→ DATENSÄTZE ZUR AUFGABE:

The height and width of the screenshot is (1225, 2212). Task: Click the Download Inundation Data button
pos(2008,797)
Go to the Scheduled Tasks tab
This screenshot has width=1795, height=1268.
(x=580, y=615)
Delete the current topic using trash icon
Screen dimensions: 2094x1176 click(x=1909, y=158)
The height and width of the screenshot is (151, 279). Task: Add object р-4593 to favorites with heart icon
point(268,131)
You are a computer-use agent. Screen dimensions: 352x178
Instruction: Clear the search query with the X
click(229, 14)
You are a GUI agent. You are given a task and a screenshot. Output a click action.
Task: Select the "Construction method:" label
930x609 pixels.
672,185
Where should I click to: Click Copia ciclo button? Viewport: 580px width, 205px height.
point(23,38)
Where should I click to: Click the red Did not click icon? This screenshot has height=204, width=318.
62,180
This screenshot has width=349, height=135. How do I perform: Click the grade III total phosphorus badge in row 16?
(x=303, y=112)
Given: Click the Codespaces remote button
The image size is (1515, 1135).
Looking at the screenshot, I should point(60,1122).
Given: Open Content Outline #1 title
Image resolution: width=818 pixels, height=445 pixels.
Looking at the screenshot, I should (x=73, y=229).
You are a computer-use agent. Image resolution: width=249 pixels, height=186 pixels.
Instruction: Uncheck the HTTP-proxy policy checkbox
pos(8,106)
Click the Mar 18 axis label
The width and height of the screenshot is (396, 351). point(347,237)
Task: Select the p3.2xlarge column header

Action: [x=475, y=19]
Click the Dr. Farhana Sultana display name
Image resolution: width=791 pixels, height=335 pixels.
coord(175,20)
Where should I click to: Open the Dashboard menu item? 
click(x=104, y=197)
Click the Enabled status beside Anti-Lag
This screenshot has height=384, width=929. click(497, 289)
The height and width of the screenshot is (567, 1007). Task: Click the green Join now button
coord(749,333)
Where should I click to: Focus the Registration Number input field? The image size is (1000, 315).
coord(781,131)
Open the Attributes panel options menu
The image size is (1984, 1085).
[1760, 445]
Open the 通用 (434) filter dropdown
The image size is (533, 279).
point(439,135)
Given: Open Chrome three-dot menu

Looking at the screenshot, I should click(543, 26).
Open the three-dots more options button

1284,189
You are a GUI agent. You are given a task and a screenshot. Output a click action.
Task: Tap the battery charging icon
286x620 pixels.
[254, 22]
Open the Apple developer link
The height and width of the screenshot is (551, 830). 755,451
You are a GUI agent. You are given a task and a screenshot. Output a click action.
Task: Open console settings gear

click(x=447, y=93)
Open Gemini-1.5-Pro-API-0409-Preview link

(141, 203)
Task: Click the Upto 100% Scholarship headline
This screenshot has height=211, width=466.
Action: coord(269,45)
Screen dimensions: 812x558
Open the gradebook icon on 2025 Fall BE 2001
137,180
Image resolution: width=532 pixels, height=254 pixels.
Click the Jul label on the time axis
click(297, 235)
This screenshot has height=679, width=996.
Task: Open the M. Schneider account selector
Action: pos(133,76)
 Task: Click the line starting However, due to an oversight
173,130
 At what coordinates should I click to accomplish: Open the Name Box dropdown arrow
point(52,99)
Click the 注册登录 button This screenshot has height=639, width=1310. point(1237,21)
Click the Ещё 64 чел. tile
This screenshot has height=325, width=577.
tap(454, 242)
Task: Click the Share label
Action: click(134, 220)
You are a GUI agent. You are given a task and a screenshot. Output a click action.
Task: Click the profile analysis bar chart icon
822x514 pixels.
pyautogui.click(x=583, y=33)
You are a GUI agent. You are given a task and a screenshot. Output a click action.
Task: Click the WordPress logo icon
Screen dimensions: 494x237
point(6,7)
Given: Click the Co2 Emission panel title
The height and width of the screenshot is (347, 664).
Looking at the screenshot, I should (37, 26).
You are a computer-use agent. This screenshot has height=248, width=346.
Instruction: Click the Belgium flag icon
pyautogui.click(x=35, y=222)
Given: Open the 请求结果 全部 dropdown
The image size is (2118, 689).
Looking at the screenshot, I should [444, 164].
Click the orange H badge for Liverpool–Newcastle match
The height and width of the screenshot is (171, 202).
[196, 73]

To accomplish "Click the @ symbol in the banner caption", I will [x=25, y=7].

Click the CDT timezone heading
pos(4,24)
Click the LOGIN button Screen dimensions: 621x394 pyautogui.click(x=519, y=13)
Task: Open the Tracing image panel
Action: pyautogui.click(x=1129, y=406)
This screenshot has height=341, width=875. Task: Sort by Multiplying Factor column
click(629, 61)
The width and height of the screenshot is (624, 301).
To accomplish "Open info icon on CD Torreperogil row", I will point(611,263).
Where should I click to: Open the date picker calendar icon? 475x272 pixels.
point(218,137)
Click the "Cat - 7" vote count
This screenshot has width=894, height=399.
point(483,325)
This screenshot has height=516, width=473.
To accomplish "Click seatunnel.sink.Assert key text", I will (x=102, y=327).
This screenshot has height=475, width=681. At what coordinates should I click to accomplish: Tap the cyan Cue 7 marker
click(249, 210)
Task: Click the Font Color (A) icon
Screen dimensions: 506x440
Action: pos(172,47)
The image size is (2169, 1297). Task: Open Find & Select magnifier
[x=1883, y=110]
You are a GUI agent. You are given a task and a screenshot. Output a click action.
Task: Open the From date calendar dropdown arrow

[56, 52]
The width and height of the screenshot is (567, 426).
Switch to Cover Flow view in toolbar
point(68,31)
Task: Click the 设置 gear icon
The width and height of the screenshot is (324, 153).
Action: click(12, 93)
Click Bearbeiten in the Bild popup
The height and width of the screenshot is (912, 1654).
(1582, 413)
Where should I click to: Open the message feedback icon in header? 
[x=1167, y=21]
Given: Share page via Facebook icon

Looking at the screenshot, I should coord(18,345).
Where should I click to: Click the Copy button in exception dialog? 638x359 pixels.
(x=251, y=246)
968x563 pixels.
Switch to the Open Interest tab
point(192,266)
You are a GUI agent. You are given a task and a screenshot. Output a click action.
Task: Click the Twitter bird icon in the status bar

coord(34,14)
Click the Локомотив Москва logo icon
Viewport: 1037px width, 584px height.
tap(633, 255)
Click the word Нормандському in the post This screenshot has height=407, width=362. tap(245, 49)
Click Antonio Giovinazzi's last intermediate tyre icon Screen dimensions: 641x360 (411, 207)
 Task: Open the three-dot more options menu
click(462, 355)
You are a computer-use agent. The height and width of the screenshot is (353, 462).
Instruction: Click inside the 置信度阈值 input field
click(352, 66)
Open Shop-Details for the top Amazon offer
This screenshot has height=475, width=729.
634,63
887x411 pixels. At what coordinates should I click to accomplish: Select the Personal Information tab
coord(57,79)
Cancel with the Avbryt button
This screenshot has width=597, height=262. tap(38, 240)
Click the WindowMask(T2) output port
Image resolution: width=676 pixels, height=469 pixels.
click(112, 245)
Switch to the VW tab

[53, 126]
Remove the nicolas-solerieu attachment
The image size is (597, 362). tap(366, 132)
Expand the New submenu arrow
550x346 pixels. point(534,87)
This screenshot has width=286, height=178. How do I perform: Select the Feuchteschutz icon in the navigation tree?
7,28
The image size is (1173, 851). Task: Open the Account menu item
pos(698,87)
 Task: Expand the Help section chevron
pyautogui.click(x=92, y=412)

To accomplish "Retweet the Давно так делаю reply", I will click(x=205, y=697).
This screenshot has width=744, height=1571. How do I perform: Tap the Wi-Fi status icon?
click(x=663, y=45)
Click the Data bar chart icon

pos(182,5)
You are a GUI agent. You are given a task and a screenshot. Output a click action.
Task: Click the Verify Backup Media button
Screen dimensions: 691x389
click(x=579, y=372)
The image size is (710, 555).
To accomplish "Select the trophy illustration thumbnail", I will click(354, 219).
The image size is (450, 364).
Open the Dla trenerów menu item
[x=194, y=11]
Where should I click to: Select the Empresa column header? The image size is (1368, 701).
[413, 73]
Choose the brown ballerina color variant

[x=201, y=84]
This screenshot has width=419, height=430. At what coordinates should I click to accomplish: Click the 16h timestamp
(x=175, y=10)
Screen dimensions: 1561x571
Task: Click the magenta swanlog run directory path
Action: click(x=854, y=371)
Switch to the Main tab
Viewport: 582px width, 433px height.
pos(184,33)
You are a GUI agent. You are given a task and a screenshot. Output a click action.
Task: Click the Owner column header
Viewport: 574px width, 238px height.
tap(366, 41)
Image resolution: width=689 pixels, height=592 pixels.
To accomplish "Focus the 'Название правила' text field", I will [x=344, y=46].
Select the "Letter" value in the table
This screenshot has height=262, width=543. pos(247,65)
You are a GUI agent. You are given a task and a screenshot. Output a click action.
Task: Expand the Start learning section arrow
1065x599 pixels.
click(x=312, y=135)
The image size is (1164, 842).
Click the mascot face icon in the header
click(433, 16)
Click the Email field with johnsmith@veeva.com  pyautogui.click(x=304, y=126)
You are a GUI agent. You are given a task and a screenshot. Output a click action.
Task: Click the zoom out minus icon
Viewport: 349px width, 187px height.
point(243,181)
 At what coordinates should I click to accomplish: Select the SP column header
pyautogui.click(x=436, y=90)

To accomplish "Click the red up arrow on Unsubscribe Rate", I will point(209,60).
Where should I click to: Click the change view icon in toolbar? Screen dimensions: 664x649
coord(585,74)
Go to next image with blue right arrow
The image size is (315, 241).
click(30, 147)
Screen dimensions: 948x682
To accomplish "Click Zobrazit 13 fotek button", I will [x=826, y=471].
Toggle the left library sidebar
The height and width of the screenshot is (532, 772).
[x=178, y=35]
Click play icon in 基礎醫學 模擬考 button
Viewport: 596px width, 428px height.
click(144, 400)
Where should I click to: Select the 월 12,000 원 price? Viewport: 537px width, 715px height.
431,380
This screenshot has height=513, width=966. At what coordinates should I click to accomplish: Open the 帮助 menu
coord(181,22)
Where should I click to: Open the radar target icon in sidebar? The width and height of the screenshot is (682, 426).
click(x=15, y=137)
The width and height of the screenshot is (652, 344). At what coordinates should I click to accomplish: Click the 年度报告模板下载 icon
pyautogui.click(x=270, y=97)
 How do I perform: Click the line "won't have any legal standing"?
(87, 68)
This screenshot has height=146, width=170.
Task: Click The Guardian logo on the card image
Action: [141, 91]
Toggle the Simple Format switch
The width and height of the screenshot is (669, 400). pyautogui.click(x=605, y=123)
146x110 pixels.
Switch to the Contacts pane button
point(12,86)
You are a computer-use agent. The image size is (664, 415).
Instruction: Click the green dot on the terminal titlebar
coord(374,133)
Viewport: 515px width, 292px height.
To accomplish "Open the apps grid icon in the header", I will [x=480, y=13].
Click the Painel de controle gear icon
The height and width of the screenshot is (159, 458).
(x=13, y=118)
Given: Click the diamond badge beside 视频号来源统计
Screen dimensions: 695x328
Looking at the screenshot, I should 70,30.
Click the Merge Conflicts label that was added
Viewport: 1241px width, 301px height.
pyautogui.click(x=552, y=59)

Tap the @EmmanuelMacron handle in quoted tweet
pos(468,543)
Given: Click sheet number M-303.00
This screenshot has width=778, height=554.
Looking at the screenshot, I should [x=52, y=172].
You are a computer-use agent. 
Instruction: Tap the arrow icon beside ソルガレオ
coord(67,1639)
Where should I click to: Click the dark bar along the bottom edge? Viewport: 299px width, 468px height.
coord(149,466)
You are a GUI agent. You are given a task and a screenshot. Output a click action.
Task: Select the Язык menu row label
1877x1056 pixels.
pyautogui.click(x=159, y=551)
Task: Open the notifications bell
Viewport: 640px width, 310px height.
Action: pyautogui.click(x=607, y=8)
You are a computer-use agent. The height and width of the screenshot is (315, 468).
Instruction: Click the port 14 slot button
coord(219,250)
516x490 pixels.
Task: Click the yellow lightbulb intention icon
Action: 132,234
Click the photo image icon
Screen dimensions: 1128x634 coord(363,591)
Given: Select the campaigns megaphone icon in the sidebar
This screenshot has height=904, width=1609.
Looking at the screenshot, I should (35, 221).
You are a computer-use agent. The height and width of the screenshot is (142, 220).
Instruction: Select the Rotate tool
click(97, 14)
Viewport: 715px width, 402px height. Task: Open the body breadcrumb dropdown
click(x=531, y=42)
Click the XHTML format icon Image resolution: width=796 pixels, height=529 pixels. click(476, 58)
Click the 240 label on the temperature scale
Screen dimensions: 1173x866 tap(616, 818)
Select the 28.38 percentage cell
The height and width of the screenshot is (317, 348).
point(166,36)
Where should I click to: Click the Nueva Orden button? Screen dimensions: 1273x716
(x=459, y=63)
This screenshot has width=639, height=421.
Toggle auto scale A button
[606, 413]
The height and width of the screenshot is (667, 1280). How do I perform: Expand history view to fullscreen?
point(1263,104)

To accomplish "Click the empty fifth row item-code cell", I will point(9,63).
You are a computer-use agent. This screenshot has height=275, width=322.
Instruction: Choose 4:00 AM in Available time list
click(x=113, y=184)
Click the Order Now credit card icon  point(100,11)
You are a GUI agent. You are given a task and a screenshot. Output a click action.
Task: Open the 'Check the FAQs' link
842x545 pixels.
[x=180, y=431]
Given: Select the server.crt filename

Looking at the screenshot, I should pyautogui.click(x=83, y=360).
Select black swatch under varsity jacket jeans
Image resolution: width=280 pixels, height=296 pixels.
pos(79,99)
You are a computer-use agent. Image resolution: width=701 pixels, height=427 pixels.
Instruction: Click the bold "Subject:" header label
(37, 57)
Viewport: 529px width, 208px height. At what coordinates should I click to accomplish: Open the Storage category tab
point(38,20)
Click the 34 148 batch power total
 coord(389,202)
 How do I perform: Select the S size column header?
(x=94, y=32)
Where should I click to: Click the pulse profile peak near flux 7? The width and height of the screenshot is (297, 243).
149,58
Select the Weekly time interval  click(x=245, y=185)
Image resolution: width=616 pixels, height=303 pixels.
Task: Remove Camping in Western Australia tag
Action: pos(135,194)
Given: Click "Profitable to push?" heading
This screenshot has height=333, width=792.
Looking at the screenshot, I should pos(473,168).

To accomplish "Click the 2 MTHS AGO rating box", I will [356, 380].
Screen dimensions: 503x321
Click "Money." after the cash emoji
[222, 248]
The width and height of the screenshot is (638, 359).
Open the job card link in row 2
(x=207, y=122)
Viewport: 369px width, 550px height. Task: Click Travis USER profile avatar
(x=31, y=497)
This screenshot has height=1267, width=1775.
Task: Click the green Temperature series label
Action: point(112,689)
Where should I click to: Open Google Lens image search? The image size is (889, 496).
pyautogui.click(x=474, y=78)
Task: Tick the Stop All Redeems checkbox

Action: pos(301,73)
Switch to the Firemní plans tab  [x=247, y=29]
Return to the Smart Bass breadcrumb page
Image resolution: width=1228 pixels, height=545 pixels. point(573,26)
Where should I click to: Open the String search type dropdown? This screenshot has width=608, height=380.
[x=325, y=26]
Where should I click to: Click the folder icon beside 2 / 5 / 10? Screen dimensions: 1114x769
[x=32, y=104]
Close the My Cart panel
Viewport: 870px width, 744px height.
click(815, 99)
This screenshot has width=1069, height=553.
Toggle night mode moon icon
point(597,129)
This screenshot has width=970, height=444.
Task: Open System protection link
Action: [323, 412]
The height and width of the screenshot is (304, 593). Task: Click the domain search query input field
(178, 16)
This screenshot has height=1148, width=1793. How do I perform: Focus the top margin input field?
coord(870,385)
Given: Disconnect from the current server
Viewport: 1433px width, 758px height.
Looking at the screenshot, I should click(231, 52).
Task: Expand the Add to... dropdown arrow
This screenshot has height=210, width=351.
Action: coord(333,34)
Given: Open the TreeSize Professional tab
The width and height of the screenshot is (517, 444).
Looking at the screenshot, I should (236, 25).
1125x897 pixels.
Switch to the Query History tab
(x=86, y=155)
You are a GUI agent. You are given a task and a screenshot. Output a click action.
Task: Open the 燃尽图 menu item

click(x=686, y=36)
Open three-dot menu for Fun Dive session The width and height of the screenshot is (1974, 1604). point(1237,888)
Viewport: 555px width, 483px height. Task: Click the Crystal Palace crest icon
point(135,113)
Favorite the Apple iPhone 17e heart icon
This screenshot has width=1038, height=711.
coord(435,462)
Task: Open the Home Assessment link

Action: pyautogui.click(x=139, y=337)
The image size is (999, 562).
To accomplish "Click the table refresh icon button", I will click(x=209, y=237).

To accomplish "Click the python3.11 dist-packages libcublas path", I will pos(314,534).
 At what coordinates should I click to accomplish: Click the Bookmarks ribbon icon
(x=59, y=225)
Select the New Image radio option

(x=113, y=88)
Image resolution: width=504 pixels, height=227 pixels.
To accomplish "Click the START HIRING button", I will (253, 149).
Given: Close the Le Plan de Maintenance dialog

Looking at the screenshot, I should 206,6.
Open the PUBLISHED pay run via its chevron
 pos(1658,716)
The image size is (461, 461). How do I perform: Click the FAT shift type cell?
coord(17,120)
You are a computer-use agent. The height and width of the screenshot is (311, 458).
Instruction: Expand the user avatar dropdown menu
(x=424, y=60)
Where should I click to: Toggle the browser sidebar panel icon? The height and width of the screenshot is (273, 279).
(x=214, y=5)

→ AUFGABENDETAILS:
Aktualisiere die Zeilen von der Zeile mit „Where should I click to: Select the 월“ bis einschließlich der Zeile mit „pyautogui.click(x=159, y=551)“, indem du „Instruction“ durch „Directive“ ersetzt und alles andere unverändert lässt.

→ VOLLSTÄNDIGE ANTWORT:
Where should I click to: Select the 월 12,000 원 price? Viewport: 537px width, 715px height.
431,380
This screenshot has height=513, width=966. At what coordinates should I click to accomplish: Open the 帮助 menu
coord(181,22)
Where should I click to: Open the radar target icon in sidebar? The width and height of the screenshot is (682, 426).
click(x=15, y=137)
The width and height of the screenshot is (652, 344). At what coordinates should I click to accomplish: Click the 年度报告模板下载 icon
pyautogui.click(x=270, y=97)
 How do I perform: Click the line "won't have any legal standing"?
(87, 68)
This screenshot has height=146, width=170.
Task: Click The Guardian logo on the card image
Action: [141, 91]
Toggle the Simple Format switch
The width and height of the screenshot is (669, 400). pyautogui.click(x=605, y=123)
146x110 pixels.
Switch to the Contacts pane button
point(12,86)
You are a computer-use agent. The image size is (664, 415).
Directive: Click the green dot on the terminal titlebar
coord(374,133)
Viewport: 515px width, 292px height.
To accomplish "Open the apps grid icon in the header", I will [x=480, y=13].
Click the Painel de controle gear icon
The height and width of the screenshot is (159, 458).
(x=13, y=118)
Given: Click the diamond badge beside 视频号来源统计
Screen dimensions: 695x328
Looking at the screenshot, I should 70,30.
Click the Merge Conflicts label that was added
Viewport: 1241px width, 301px height.
pyautogui.click(x=552, y=59)

Tap the @EmmanuelMacron handle in quoted tweet
pos(468,543)
Given: Click sheet number M-303.00
This screenshot has width=778, height=554.
Looking at the screenshot, I should [x=52, y=172].
You are a computer-use agent. 
Directive: Tap the arrow icon beside ソルガレオ
coord(67,1639)
Where should I click to: Click the dark bar along the bottom edge? Viewport: 299px width, 468px height.
coord(149,466)
You are a GUI agent. You are given a task and a screenshot. Output a click action.
Task: Select the Язык menu row label
1877x1056 pixels.
pyautogui.click(x=159, y=551)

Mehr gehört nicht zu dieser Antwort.